EXERCISE DIRECTIONS
Rescale the material starting at its first line and ending at the line containing "click(351, 69)", both ends included, and reproduce every line of it with the requests. Multiply only the click coordinates in the answers by 1.45 and round each to a whole number, rounding halves up.

(Stored data)
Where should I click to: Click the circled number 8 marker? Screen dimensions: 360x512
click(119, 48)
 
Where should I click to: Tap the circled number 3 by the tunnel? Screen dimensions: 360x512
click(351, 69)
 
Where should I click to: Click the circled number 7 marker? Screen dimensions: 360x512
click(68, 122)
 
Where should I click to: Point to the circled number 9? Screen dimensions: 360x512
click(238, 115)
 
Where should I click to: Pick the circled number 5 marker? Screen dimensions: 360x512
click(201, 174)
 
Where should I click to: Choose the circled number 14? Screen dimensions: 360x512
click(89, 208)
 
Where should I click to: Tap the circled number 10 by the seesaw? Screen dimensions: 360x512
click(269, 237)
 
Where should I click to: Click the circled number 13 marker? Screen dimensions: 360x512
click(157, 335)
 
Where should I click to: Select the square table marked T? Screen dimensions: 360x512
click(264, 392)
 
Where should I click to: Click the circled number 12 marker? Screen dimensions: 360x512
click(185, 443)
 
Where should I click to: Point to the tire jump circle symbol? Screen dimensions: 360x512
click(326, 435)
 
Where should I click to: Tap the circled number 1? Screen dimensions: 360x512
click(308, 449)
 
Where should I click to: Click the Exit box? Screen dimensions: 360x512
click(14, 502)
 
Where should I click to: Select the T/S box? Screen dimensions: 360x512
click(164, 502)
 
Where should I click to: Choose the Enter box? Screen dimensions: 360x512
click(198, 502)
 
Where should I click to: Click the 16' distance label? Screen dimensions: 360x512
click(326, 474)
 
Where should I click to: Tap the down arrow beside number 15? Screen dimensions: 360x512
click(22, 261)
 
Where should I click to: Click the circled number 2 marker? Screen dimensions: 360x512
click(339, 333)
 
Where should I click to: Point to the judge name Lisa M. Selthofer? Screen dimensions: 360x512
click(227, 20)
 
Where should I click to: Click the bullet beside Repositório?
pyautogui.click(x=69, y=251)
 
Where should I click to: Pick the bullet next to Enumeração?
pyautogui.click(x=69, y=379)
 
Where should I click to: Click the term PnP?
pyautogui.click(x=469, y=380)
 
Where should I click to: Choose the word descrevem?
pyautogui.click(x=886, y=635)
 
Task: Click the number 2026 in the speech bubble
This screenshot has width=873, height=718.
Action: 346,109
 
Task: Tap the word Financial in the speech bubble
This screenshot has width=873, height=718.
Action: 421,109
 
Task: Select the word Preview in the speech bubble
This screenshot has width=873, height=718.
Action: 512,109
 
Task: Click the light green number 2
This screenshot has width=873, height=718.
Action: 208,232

FULL OUTPUT
Where should I click to: Click the circled number 8 marker? Screen dimensions: 360x512
click(173, 70)
 
Where should I click to: Tap the circled number 3 by the tunnel? Screen dimensions: 360x512
click(509, 100)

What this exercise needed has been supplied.